Frage

When I create an object and it gets added to the container and then I'm done with it how can I ensure it's disposed of correctly?

Reading http://msdn.microsoft.com/en-us/library/ee155691(v=vs.110).aspx says

For long-lived composition containers, memory consumption by parts with a creation policy of non-shared can become a problem. These non-shared parts can be created multiple times and will not be disposed until the container itself is disposed. To deal with this, the container provides the ReleaseExport method. Calling this method on a non-shared export removes that export from the composition container and disposes it. Parts that are used only by the removed export, and so on down the tree, are also removed and disposed. In this way, resources can be reclaimed without disposing the composition container itself.

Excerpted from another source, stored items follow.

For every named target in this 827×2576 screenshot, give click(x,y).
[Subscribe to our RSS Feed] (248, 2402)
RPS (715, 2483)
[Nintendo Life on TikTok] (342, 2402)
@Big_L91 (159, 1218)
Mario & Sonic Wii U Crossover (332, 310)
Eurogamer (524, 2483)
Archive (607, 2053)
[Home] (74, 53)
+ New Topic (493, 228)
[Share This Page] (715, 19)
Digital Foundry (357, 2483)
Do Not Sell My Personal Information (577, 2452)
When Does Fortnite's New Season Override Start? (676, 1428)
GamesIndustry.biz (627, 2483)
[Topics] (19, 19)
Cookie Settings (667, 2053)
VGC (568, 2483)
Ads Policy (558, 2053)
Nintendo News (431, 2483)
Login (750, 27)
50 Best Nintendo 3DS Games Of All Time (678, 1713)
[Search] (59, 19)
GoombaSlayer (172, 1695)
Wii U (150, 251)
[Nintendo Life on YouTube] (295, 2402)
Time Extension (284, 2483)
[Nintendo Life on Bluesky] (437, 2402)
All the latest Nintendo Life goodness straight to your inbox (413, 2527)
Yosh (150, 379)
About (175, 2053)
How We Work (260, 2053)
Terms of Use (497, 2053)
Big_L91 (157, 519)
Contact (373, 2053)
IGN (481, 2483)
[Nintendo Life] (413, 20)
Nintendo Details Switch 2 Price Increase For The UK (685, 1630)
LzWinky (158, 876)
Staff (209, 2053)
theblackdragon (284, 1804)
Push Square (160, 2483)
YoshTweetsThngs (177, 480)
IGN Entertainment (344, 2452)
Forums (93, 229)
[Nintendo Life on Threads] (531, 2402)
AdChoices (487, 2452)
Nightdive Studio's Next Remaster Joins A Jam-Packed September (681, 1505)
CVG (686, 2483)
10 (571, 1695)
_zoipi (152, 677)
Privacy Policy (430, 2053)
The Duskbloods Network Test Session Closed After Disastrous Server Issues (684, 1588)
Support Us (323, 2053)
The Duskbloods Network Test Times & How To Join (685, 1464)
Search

So for example if I use something like Caliburn.micro with MEF and I create a new ViewModel, when the ViewModel is closing if I add a ReleaseExport call on the container does this clean up the reference so it's no longer taking up memory? (Is this the right way to do this?)

Also does calling ReleaseExport stop me from creating another object of that type in the future, or does the catalog still contain the item and I can re-create it whenever I wish?

War es hilfreich?

Lösung

MEF allows two types of exports - shared and non-shared.

Shared exports are like singletons - every consumer shares the same instance. These shared instances are directly managed by MEF. When you call Dispose() on the MEF container, it automatically releases these objects in the reverse order of import.

Non-shared resources are more complicated. Because there are multiple instances, MEF does not guarantee a proper order of release. In this case, you should follow the same guidelines as those used for calling Dispose() to determine when to release an imported object.

Each non-shared MEF-imported object should have an owner responsible for its lifecycle - usually the parent object which imported it in the first place. Once the parent object has ensured that no one is using this imported object, it would call ReleaseExport on it. The typical pattern is to release the imported object in the Dispose() of the owner object.

class OwnerClass : IDisposable
{
    [Import(RequiredCreationPolicy=CreationPolicy.NonShared)]
    private ConsumedClass myInstance;

    [Import(RequiredCreationPolicy=CreationPolicy.Shared)]
    private CompositionContainer container;

    // Do stuff

    public void Dispose()
    {
        container.ReleaseExport(myInstance);
    {
}

Calling ReleaseExport releases that specific instance from the container. The definition remains in the catalog. So you should still be able to create more instances. Here's a nice discussion:

https://mef.codeplex.com/discussions/228535

The job of ReleaseExport is to cleanup a particular export and it's dependencies from the container early, meaning before disposing of the container itself which will cleanup and dispose all objects constructed by the container. Now calling ReleaseExport will do different things depending on the particular export, for example for a Shared export it will actually do nothing but for a NonShared export it will release it and walk its dependency graph releasing them but again it will stop and do nothing for any dependencies that are Shared exports.